The 50th Karlovy Vary International Film Festival took place from 3 to 11 July 2015. The Crystal Globe was won by Bob and the Trees, an American fictional vérité drama film directed by Diego Ongaro. The second prize, the Special Jury Prize was won by Those Who Fall Have Wings, an Austrian drama film directed by Peter Brunner.

==Juries==
The following people formed the juries of the festival:

Main competition
- Luis Miñarro, Grand Jury President (Spain)
- Mira Fornay (Slovakia)
- Phedon Papamichael (Greece)
- Kjartan Sveinsson (Iceland)
- Viktor Tauš (Czech Republic)

Documentaries
- Paolo Bertolin (Italy)
- Teodora Ana Mihai (Romania)
- Ivana Pauerová Miloševič (Czech Republic)

East of the West
- Gaby Babić (Germany)
- Alexis Grivas (Greece)
- Tomáš Luňák (Czech Republic)
- Ivan I. Tverdovsky (Russia)
- Olena Yershova (Ukraine)

==Official selection awards==
The following feature films and people received the official selection awards:
- Crystal Globe (Grand Prix) - Bob and the Trees by Diego Ongaro (USA)
- Special Jury Prize - Those Who Fall Have Wings (Jeder der fällt hat Flügel) by Peter Brunner (Austria)
- Best Director Award - Visar Morina for Babai (Germany, Kosovo, Macedonia, France)
- Best Actress Award - Alena Mihulová for her role in Home Care (Domácí péče) (Czech Republic, Slovakia)
- Best Actor Award - Kryštof Hádek for his role in The Snake Brothers (Kobry a užovky) (Czech Republic)
- Special Jury Mention - The Magic Mountain (La montagne magique) by Anca Damian (Romania, France, Poland) & Antonia by Ferdinando Cito Filomarino (Italy, Greece)

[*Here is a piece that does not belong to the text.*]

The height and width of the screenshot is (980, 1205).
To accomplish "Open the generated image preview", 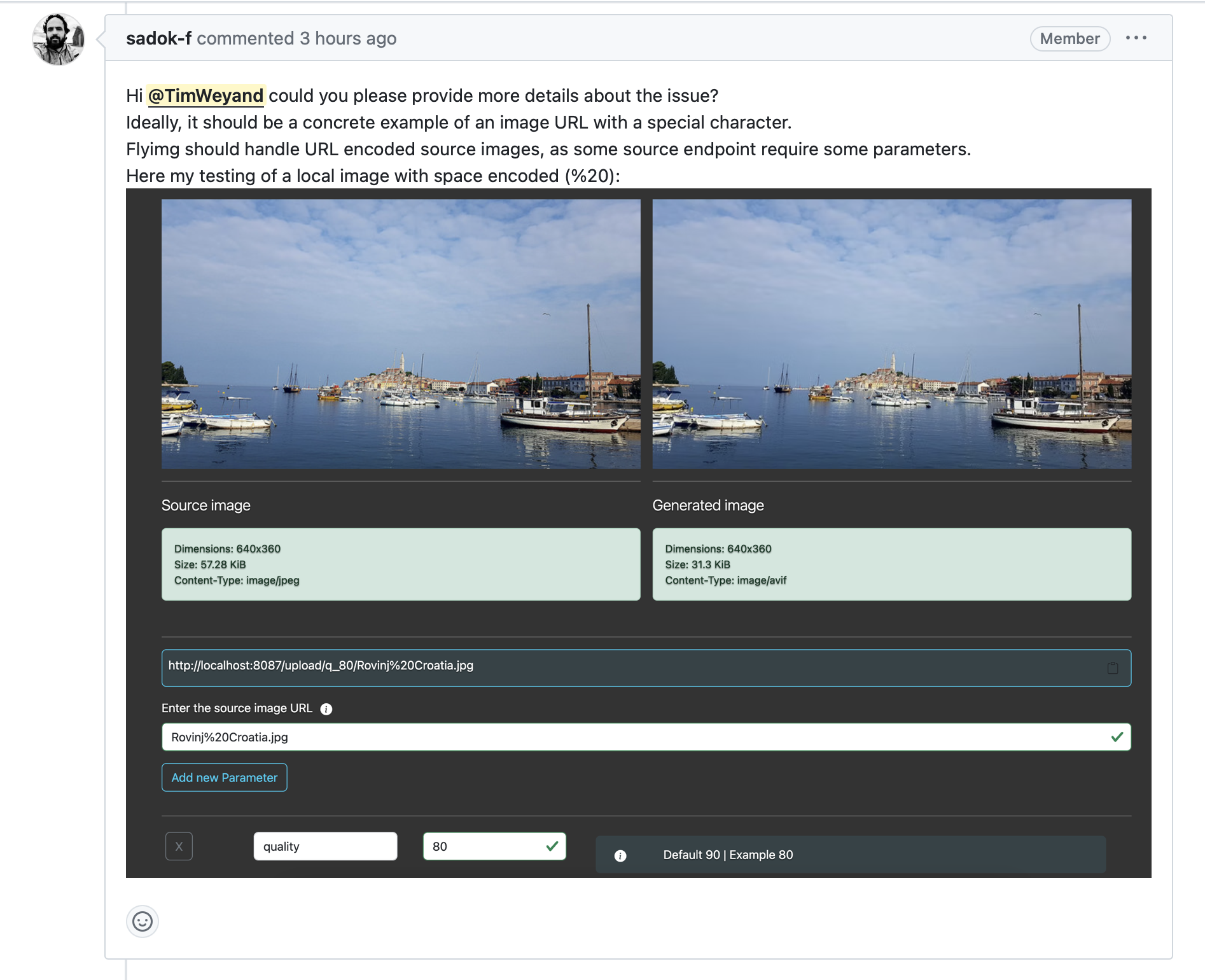I will tap(891, 334).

==Other statutory awards==
Other statutory awards that were conferred at the festival:
- Best documentary film (over 30 min) - Mallory by Helena Třeštíková (Czech Republic)
  - Special Mention - The Father Tapes (Vaterfilm) by Albert Meisl (Austria)
- Best documentary film (under 30 min) - White Death (Muerta Blanca) by Roberto Collío (Chile)
  - Special Mention - Women in Sink by Iris Zaki (Great Britain, Israel)
- East of the West Award - The Wednesday Child (Szerdai gyerek) by Lili Horváth (Hungary, Germany)
  - Special Mention - The World Is Mine (Lumea e a mea) by Nicolae Constantin Tănase (Romania)
- Forum of Independents Award - Tangerine by Sean Baker (USA)
- Crystal Globe for Outstanding Artistic Contribution to World Cinema - Richard Gere (USA)
- Festival President's Award for Contribution to Czech Cinematography - Iva Janžurová (Czech Republic)
- Audience Award - Youth (La giovinezza) by Paolo Sorrentino (Italy, France, Switzerland, Great Britain)

==Non-statutory awards==
The following non-statutory awards were conferred at the festival:
- FIPRESCI International Critics Award: Box by Florin Șerban (Romania, Germany, France)
- Ecumenical Jury Award: Bob and the Trees by Diego Ongaro (USA)
  - Special Mention: Song of Songs (Pesn pesney) by Eva Neymann (Ukraine)
- FEDEORA Award (East of the West section) (ex aequo): Heavenly Nomadic (Sutak) by Mirlan Abdykalykov (Kyrgyzstan) & The Wednesday Child (Szerdai gyerek) by Lili Horváth (Hungary, Germany)
- Europa Cinemas Label: Babai by Visar Morina (Germany, Kosovo, Macedonia, France)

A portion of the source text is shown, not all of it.